Opening a fashion event with a speech on how fashion weeks as a concept are unnecessary isn’t traditional, but then again, Rabih Kayrouz has never walked the obvious path.

The Lebanese designer was the first speaker at Friday’s Fashion Forward (FFWD), a new fashion event bringing together accomplished designers like Kayrouz with the UAE’s would-be designers for frank discussion about the industry.

Asked by a Lebanese journalist when the “dream come true” of a Beirut fashion week would happen, he was quick to shoot the notion down.

“Why? Why do you need to have a fashion week to be good?” he asked. “I don’t have this dream. I would have another dream of having amazing factories in Lebanon that can produce beautiful clothes,” he said, to thunderous applause from the packed house.

“Before having a fashion week, I would prefer to have electricity,” he quipped, to more cheers. “I am happy to be Lebanese, to work in Lebanon and present my work in France. Paris is the best place to do fashion week, it started there. Let’s do something else that we know how to do, let’s do beautiful food, beautiful tourism, let’s bring back beautiful architecture and let’s have electricity to be able to do all this.”

His view was refreshing for anyone who has attended local fashion weeks and been left disappointed. Fashion weeks — such as those in Paris, Milan and New York (and more recently London, which has begun to acquire more relevance) are intended to be trade shows. But here, with buyers hard to attract, they often become a VIP social event with little commerce actually taking place.

Kayrouz started his eponymous label in 2009, immediately setting himself apart from the crystal-encrusted glamour we’ve come to expect from Lebanese designers with his minimalist designs focused on fabrics, clothes that look simple at first glance but are in fact intricately cut and sewn.

“When I started, I never had the idea of doing something different. They were never daring,” he said of his designs. I did exactly what I want — I never looked around me to see what others are doing so I can go against them. This cliche that we have from Lebanese designers is not a cliche. They are doing something for a certain lifestyle. I am doing something else for another lifestyle. This doesn’t make me against them. I look around me, what I see in Lebanon is what I do.”

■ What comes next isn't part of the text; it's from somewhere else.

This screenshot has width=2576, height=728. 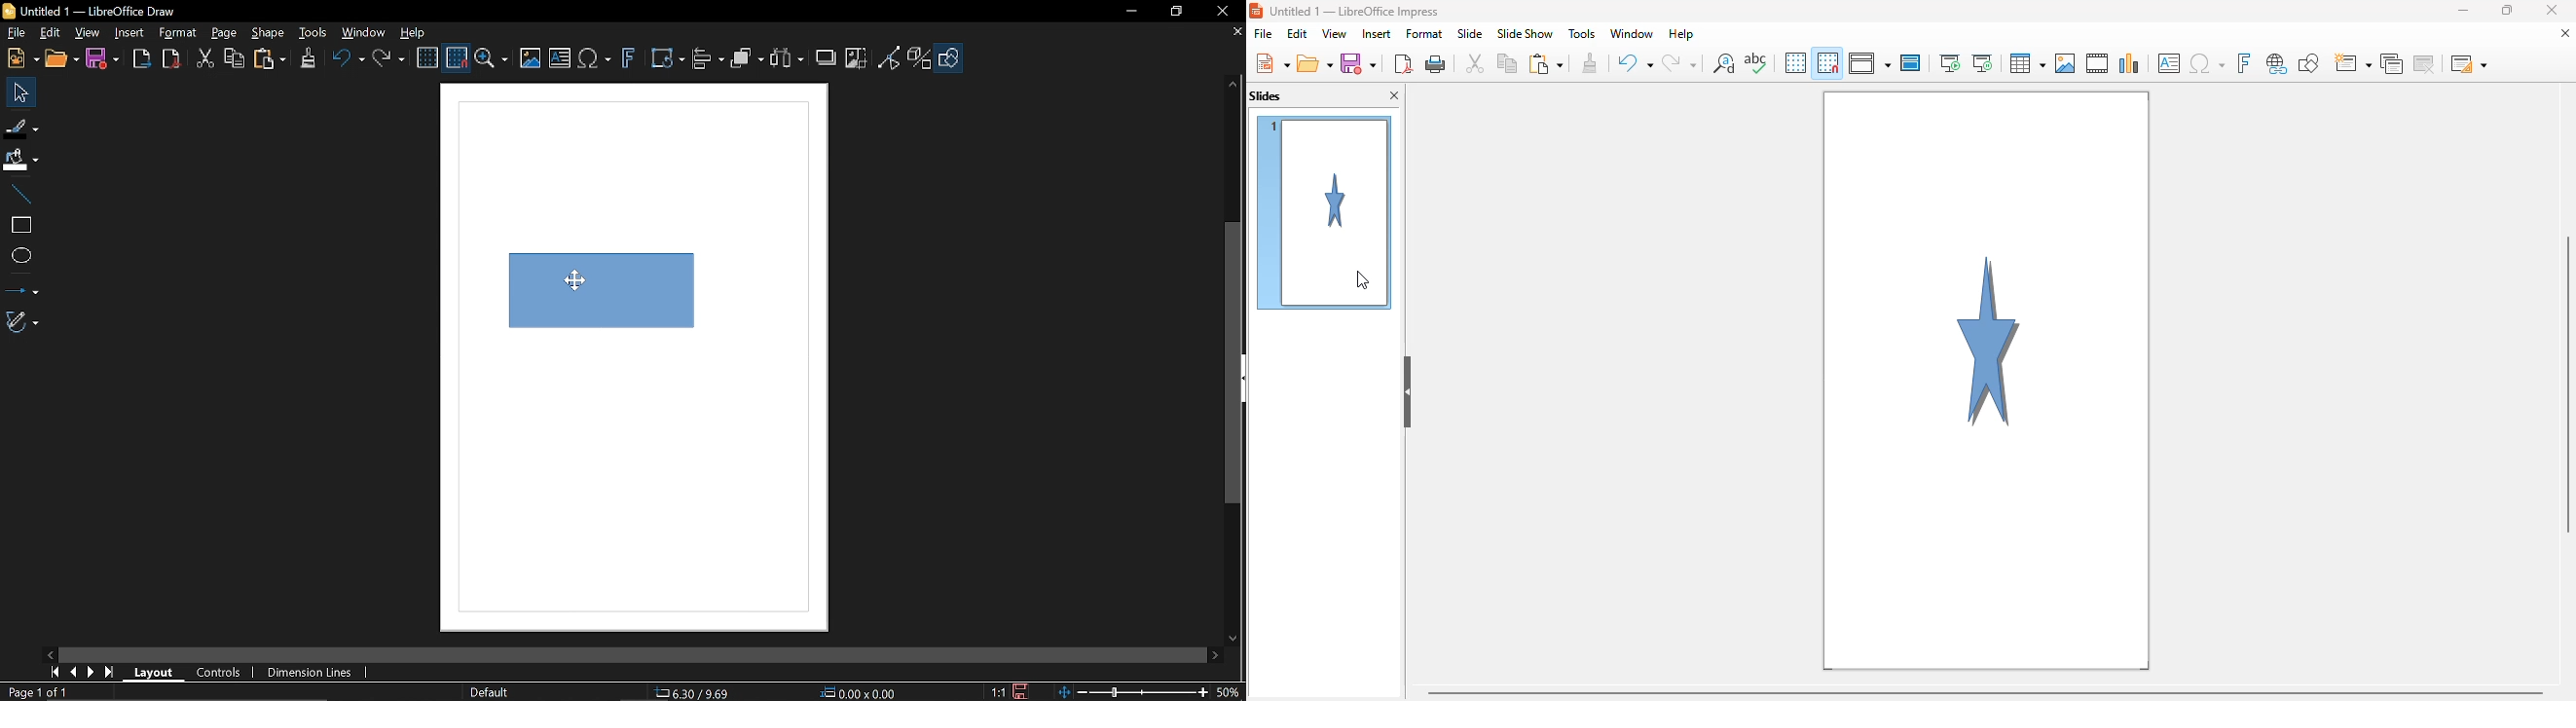 I want to click on insert image, so click(x=2066, y=63).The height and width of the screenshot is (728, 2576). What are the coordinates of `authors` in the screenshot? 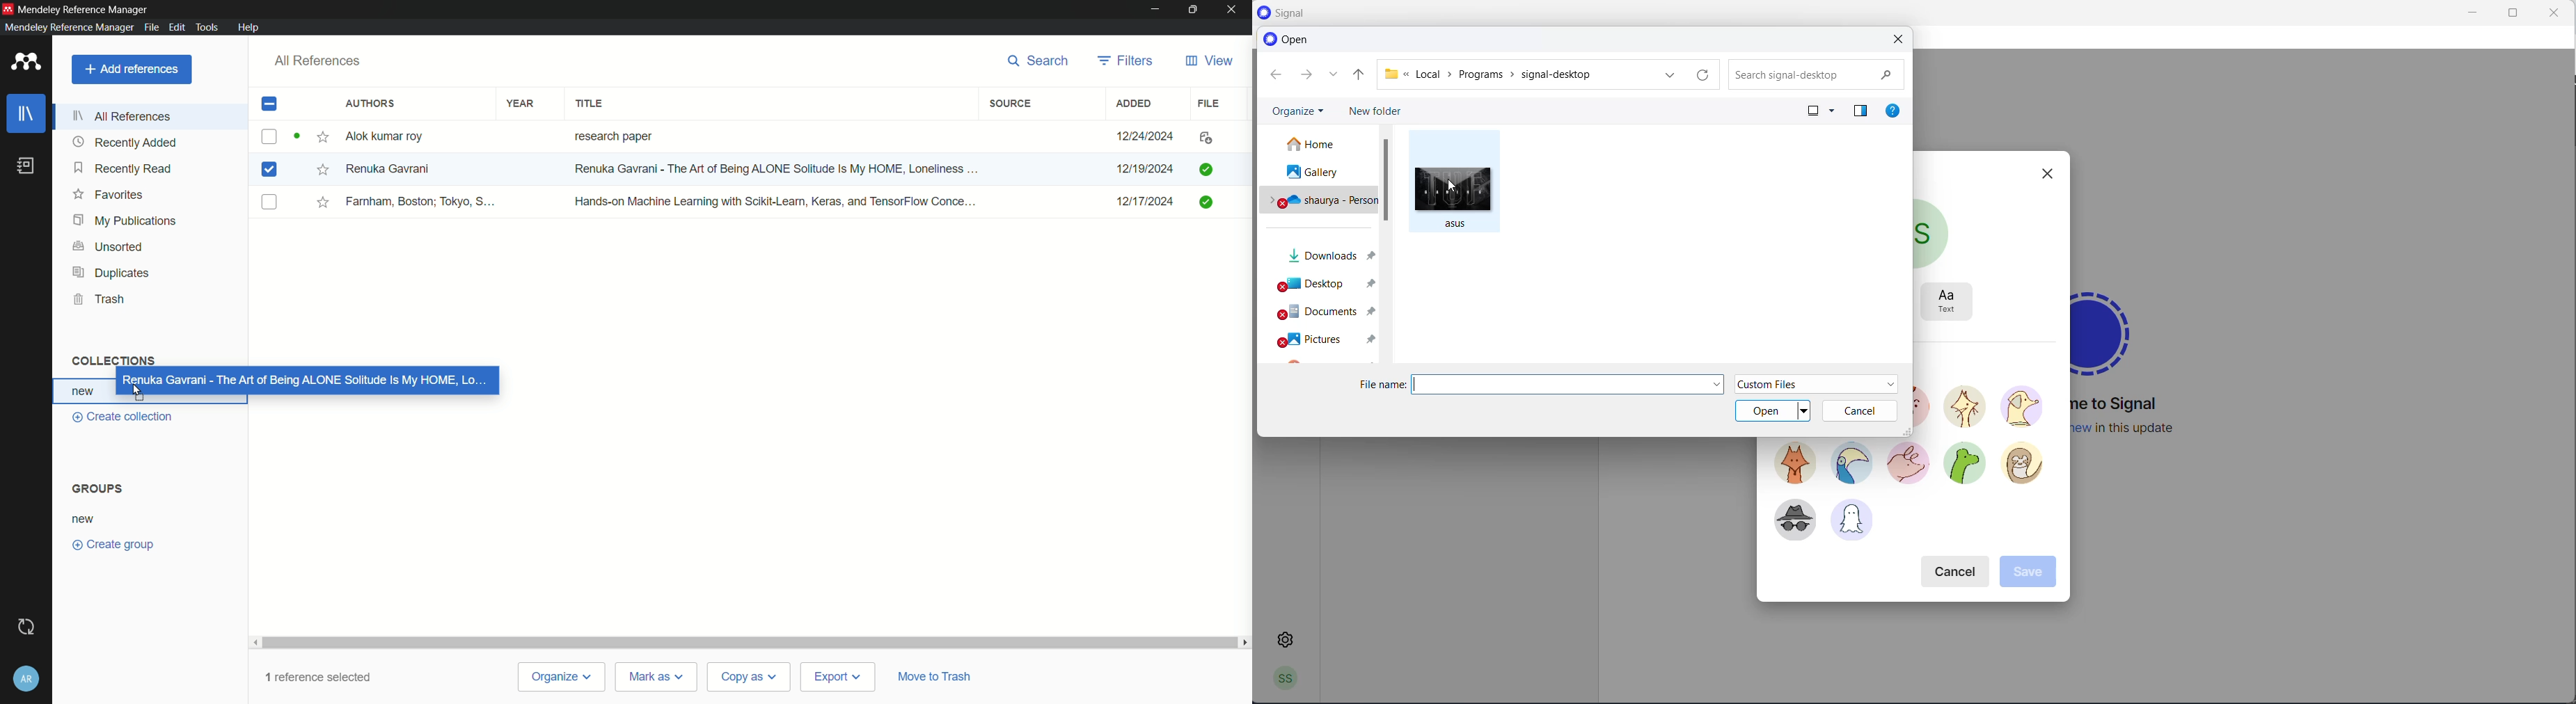 It's located at (373, 104).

He’s now stocked in 55 stores from Bal Harbour to South Africa to Dubai (at Harvey Nichols) after finding success by showcasing his work in Paris.

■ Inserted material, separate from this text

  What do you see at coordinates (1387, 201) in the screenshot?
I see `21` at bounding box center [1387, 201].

Now, he’s sharing his knowledge and experience with emerging designers in Beirut through the Starch Foundation. Along with his co-founder Tala Hajjar, Kayrouz provides mentoring to half a dozen young designers each year, providing them with shop space in the Beirut’s Downtown area to showcase their work for one year.

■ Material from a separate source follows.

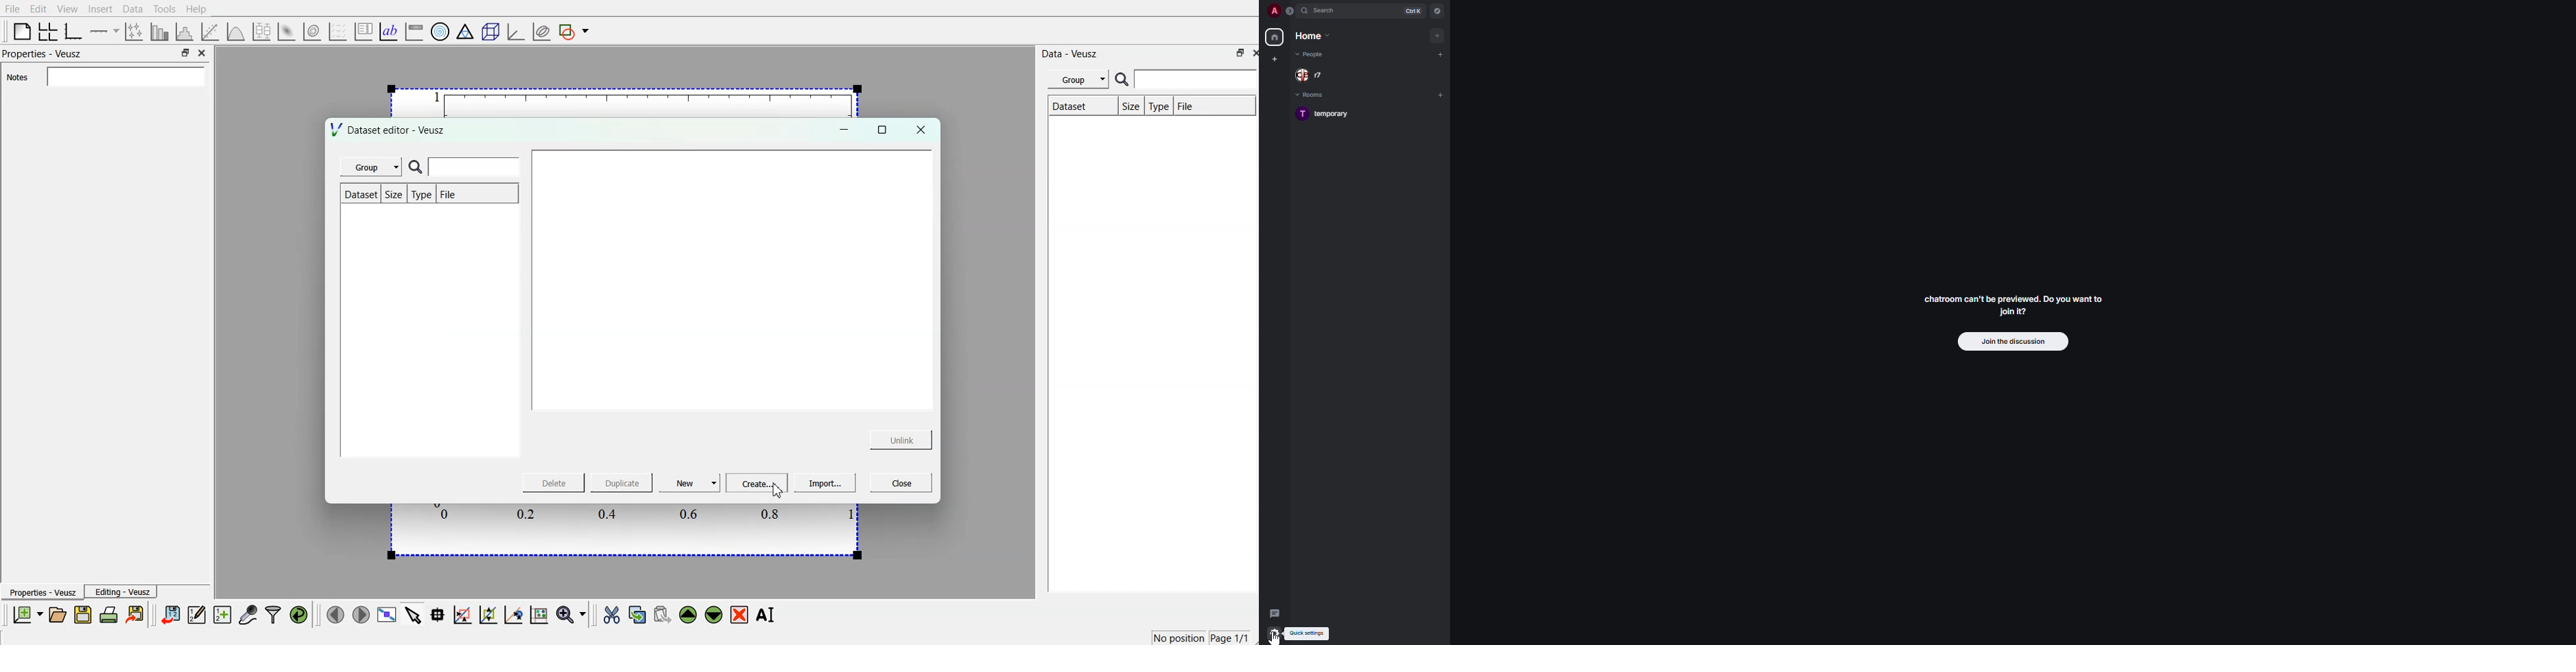 This screenshot has height=672, width=2576. I want to click on Unlink, so click(902, 440).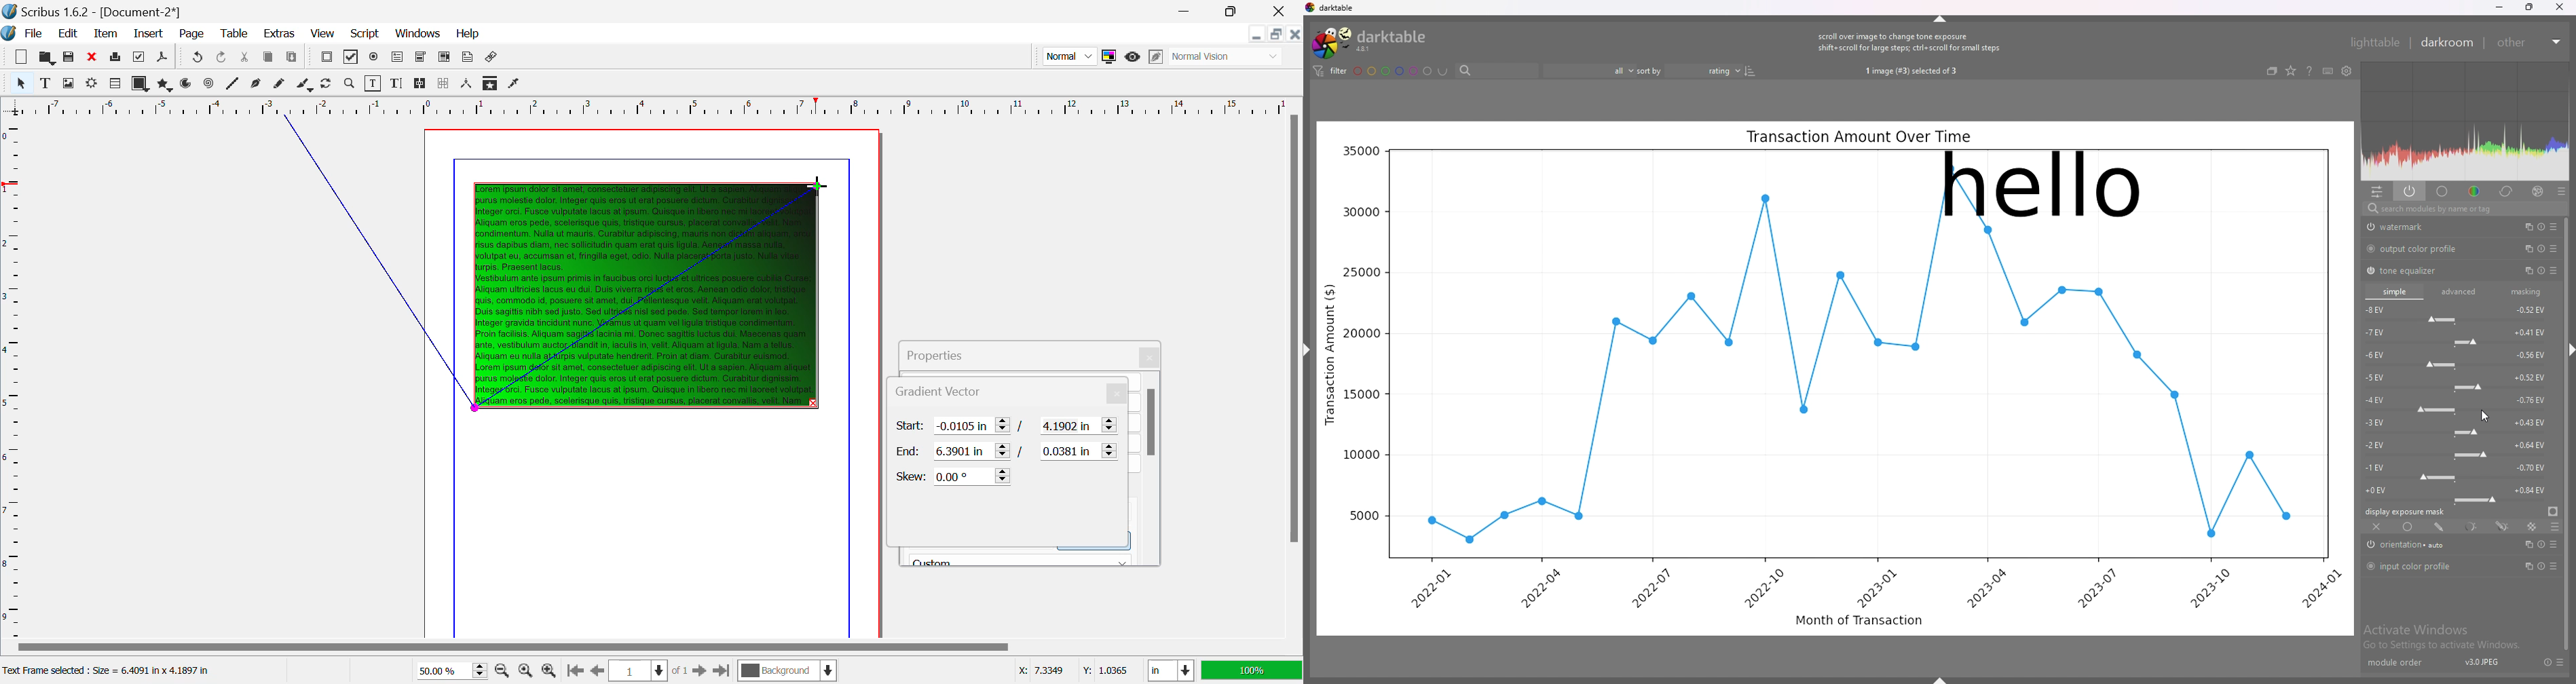 The width and height of the screenshot is (2576, 700). I want to click on Display Visual Appearance, so click(1227, 56).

“Nobody helped young designers,” he said. As he was moving to Paris to work. “I had to leave something in Lebanon.

“We have to feel that people are ready to do a collection. We have to feel a story, and somebody that in one year’s time, after Starch, can go on in the work. After Starch you are running a boutique, people are seeing your work, so when this year finishes and you have to go out, you have to be capable and ready to do it.”